Neuroscientist Morten L. Kringelbach did a recent study of mushrooms to answer, “how does psilocybin affect the brain?”. In his research, he used whole-brain computational modeling to compare how the brain acts with and without Psilocybin.
In studying their model, Kringlebach and his researchers observed regular neurotransmitter activity in people pre-psilocybin. Neurotransmissions for brain reactions to stimuli like sound, color, touch, taste, and other senses were in place.
However, when the researchers put Psilocybin into the equation, they found that the effects were getting exciting and unusual. They found that with Psilocybin, neurotransmitters started shooting in unexpected directions, forging new paths and connections between neurons that generally don’t exist. This disruption resulted in distorted and peculiar messaging in the brain with crossing and overlapping sensory perceptions.

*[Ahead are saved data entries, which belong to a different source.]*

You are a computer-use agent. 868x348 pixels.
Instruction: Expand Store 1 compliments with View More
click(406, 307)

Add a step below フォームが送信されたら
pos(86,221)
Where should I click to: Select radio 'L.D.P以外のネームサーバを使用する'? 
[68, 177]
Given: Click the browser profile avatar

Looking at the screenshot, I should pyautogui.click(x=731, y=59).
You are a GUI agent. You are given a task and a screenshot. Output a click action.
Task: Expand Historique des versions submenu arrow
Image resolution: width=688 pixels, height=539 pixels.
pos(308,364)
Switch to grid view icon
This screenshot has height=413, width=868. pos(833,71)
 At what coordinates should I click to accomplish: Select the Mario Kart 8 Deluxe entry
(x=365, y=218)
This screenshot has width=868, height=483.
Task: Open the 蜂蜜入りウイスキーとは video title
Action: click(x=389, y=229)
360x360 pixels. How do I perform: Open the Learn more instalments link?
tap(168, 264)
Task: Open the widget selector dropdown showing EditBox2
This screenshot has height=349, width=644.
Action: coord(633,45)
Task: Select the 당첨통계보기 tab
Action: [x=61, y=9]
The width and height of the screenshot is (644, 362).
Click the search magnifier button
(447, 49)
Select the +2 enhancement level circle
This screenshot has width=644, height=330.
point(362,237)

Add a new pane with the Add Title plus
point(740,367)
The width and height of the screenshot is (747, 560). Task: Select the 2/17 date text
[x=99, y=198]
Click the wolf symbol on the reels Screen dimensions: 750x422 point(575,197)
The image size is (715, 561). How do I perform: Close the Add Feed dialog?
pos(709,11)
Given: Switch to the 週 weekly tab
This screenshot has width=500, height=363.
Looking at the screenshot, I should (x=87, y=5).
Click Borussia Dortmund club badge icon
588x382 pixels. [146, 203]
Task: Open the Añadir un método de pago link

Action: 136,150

Neurons on psilocybin move in a “pattern-interrupt” manner. They mix sight with sound, touch with taste, and unique interweaving neurotransmission.
What does Psilocybin do to the brain?
It causes Destabilization. Psilocybin gives your brain a one-two combo that puts perception into otherwise unreachable and inaccessible states.
Psilocybin gives the brain a workout, reactivating and stretching unused parts and tapping dormant areas. After the high, your mind resets, i.e., it becomes REBALANCED.
The findings of Kringelbach’s research are “literally,” mind-blowing, and of course, they open new potentials for the continuous research and discovery on shrooms and its medicinal benefits.
Rebalancing the brain
Kringelbach’s research findings not only explain what Psilocybin does to the brain but leads to the development of better medicine and therapies to treat mental illnesses.
Remixing senses can potentially trigger dormant neurons for people with paralysis and memory loss.
It is a fact that evidence of Psilocybin helping people suffering from depression exists. It even has some proof in helping people suffering from PTSD and addiction to recover.
Shrooms are a gift to us by the Earth.
The scientific, psychiatric, and medical leaders should continue studying mushroom magic. It might be the cure-all drug that the world needs.
Advocate shrooms, and become proof that there is nothing wrong with it.